Make of this what you will, but when Lorde first read Year in Reading alum Wells Tower’s Everything Ravaged, Everything Burned, it struck her as “the best collection [she’d] ever read.” Her interview with Tavi Gevinson in Rookie reveals that she also loves Raymond Carver and Claire Vaye Watkins.
Royals
Canada, Don’t Take America’s Lead.
Millions staff writer Michael Bourne wrote a sobering piece for Canada’s Globe and Mail about the need for stricter gun control in the United States. “I can implore my new neighbours to maintain strict controls on guns,” he writes. “All our children’s lives depend upon it.”
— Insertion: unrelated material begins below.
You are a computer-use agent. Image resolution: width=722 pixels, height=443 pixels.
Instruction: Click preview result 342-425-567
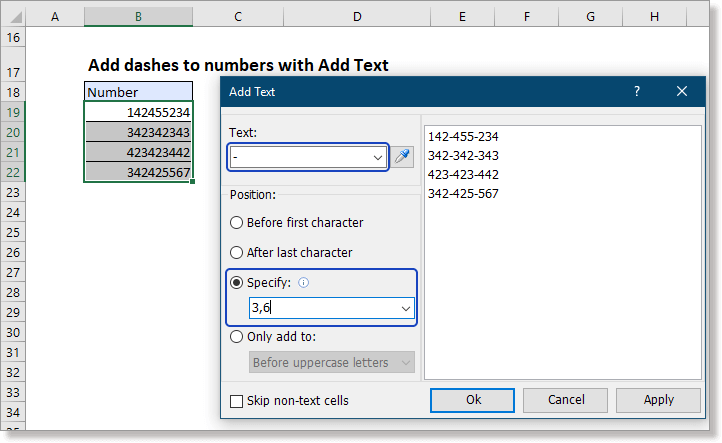point(462,193)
Mary McCarthy’s Recycled Fiction
Perhaps best known for her fiction, specifically her classic The Group, Mary McCarthy became a novelist almost by chance. “McCarthy was good at recycling – a term which she used herself – and good, also, as she admitted, at plagiarizing her own life. Nevertheless, her fiction lives, and some of it has been highly influential.” Margaret Drabble takes us through McCarthy’s major works of fiction, featured in Mary McCarthy: The Complete Fiction which was released this year in a deluxe collection for the very first time.
The Joys of Air Travel
“In college, I didn’t realize I was the face of the Diaspora, the embodiment of all the women they thought I was, and who I knew I was. I was from Africa, east and west, a sojourner through the islands of the Caribbean, a daughter of the Second Great Migration of African-Americans from South to North. Perhaps Chaka said it best—to these young men, I was ‘every woman.’ To airport security, I was that woman. The one to be stopped and searched. The one who was suspect. A long-lost daughter whose lineage crossed through Kush—was I carrying Kush now, perhaps, in my hair?” If a ‘Pat-downs, Pissing, and Passport Stamps’ headline isn’t enough to get you to read this great piece from The Literary Hub, hopefully the quote will do.
Writers and Their Translators
Words Without Borders has interviewed the writers and translators of Man Booker International Prize finalists Man Tiger, A General Theory of Oblivion, The Vegetarian, and more. Pair with this Millions review of The Vegetarian, a “dark and cynical” novel.